Data extracted from a collection
-*-*-
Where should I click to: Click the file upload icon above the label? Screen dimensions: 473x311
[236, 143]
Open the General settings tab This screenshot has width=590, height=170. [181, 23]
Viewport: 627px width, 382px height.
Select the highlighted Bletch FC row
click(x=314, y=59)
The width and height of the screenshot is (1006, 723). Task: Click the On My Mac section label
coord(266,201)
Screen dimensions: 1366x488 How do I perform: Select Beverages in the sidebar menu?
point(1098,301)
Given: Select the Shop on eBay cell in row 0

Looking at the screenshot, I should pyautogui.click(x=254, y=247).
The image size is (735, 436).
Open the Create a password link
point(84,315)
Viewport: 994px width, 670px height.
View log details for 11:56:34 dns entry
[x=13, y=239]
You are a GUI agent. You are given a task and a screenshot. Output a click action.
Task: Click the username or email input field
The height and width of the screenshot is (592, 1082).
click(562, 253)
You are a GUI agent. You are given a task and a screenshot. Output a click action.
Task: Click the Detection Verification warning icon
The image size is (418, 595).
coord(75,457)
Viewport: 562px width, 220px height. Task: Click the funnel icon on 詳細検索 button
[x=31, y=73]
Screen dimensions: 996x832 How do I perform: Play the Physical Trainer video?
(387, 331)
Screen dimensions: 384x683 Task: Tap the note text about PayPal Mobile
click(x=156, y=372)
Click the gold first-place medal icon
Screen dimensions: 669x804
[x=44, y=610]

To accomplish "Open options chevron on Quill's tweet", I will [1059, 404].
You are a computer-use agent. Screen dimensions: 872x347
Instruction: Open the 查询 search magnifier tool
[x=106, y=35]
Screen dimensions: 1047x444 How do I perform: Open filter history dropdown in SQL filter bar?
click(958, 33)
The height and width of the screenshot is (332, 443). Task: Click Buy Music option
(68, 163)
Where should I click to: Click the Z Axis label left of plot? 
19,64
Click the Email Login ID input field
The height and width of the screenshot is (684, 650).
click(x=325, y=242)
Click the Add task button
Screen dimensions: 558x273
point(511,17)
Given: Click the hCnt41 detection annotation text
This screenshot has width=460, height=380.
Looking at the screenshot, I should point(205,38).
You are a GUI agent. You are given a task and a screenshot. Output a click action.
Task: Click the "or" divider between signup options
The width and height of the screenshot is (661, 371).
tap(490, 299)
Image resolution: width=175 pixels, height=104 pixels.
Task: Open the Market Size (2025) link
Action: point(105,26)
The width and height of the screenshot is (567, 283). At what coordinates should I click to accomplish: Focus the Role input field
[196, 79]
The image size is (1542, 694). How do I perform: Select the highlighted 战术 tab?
-*-*-
- _Problem requirements_
Please make an exact copy of every record, leaving nothing out.

- _Answer below_
Where should I click to: Click the file upload icon above the label? Screen dimensions: 473x311
[236, 143]
Open the General settings tab This screenshot has width=590, height=170. [181, 23]
Viewport: 627px width, 382px height.
Select the highlighted Bletch FC row
click(x=314, y=59)
The width and height of the screenshot is (1006, 723). Task: Click the On My Mac section label
coord(266,201)
Screen dimensions: 1366x488 How do I perform: Select Beverages in the sidebar menu?
point(1098,301)
Given: Select the Shop on eBay cell in row 0

Looking at the screenshot, I should pyautogui.click(x=254, y=247).
The image size is (735, 436).
Open the Create a password link
point(84,315)
Viewport: 994px width, 670px height.
View log details for 11:56:34 dns entry
[x=13, y=239]
You are a GUI agent. You are given a task and a screenshot. Output a click action.
Task: Click the username or email input field
The height and width of the screenshot is (592, 1082).
click(562, 253)
You are a GUI agent. You are given a task and a screenshot. Output a click action.
Task: Click the Detection Verification warning icon
The image size is (418, 595).
coord(75,457)
Viewport: 562px width, 220px height. Task: Click the funnel icon on 詳細検索 button
[x=31, y=73]
Screen dimensions: 996x832 How do I perform: Play the Physical Trainer video?
(387, 331)
Screen dimensions: 384x683 Task: Tap the note text about PayPal Mobile
click(x=156, y=372)
Click the gold first-place medal icon
Screen dimensions: 669x804
[x=44, y=610]

To accomplish "Open options chevron on Quill's tweet", I will [1059, 404].
You are a computer-use agent. Screen dimensions: 872x347
Instruction: Open the 查询 search magnifier tool
[x=106, y=35]
Screen dimensions: 1047x444 How do I perform: Open filter history dropdown in SQL filter bar?
click(958, 33)
The height and width of the screenshot is (332, 443). Task: Click Buy Music option
(68, 163)
Where should I click to: Click the Z Axis label left of plot? 
19,64
Click the Email Login ID input field
The height and width of the screenshot is (684, 650).
click(x=325, y=242)
Click the Add task button
Screen dimensions: 558x273
point(511,17)
Given: Click the hCnt41 detection annotation text
This screenshot has width=460, height=380.
Looking at the screenshot, I should point(205,38).
You are a GUI agent. You are given a task and a screenshot. Output a click action.
Task: Click the "or" divider between signup options
The width and height of the screenshot is (661, 371).
tap(490, 299)
Image resolution: width=175 pixels, height=104 pixels.
Task: Open the Market Size (2025) link
Action: point(105,26)
The width and height of the screenshot is (567, 283). At what coordinates should I click to accomplish: Focus the Role input field
[196, 79]
The image size is (1542, 694). How do I perform: Select the highlighted 战术 tab?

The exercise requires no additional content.